# New guy from Michigan



## Tim Roberts (Jul 13, 2002)

:welcome: to AT Airhead. Enjoy the fun here. :lol:


----------



## Mikie Day (Oct 21, 2002)

what part of michigan you from....if your close i know of several ranges and man can i show you some hunting set up...

Mikie


----------



## bsk72512 (Dec 12, 2005)

Mikie is this thing on.............................It is like you are invisible untill you put like BowTech, Mathews or Hoyt under your post. I thought this was a Martin forum? 

Bowboob


----------



## 15569 (Sep 21, 2004)

*Welcome From Missouri*

I am originally from michigan,... Gaylord! left there in 82 with the airforce. I too enjoy this sight and have gotten alot of good deals here. I have a new custom longbow 52#'s @ 28 RH 62" long this is on the block for sale/trade. [email protected].. take care! David


----------



## 15569 (Sep 21, 2004)

*Fyi*

if you like this sight try tradgang.com and stickbow.com and women-outdoors.com


----------



## Airhead (Dec 19, 2005)

I've been reading reading through a lot of posts here!

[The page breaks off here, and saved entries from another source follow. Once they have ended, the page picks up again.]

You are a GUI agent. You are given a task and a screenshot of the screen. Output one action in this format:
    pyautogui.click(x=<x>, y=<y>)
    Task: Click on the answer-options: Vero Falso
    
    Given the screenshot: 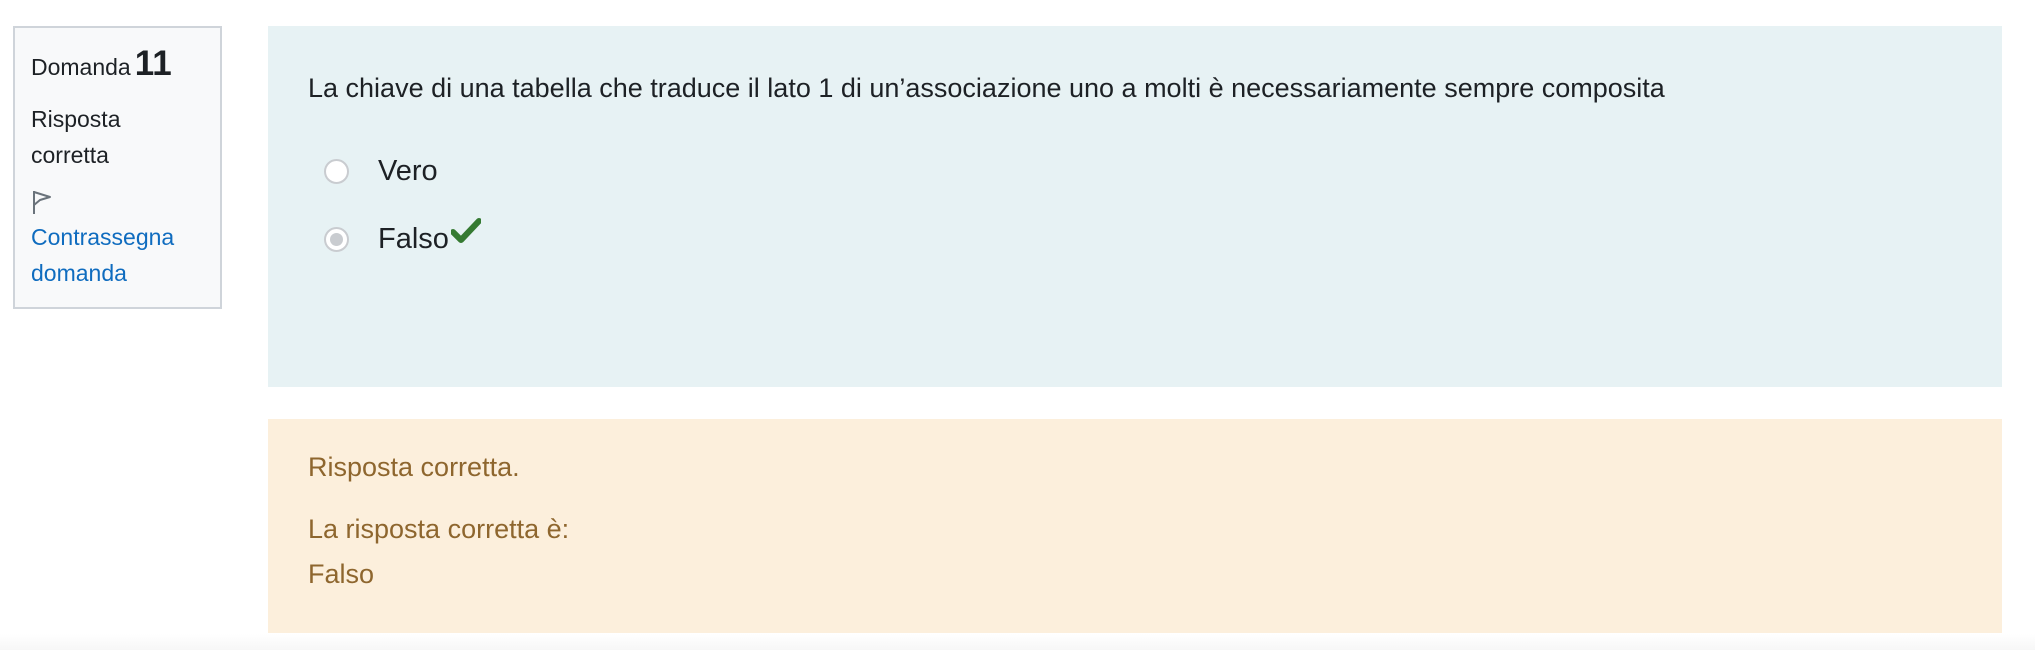 What is the action you would take?
    pyautogui.click(x=1135, y=206)
    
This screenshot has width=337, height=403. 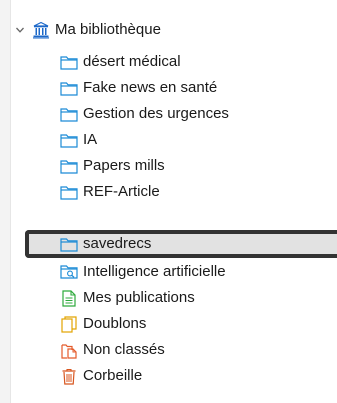 I want to click on duplicates-label: Doublons, so click(x=115, y=324).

Lots of great info.

I'm from S.E., Livonia to be precise.

I'm in the market for a new bow, I plan on shooting a lot more when I get it.

I'd really like to take you up on that Mikie, Are you the Monster Bow guy from M-S.com?


----------



## Mikie Day (Oct 21, 2002)

thats me......get ahold of me after the holliday..i work in westland , maybe we could hook up...there is a shooting range out by me..but i live in milan

mikie


----------



## Airhead (Dec 19, 2005)

I'll do that!

Thanks.

John


----------



## blue thunder (Jan 20, 2003)

Glad you are enjoying your self john.There is a lot of good people and more archery knowledge than you can keep up with .Have fun.


----------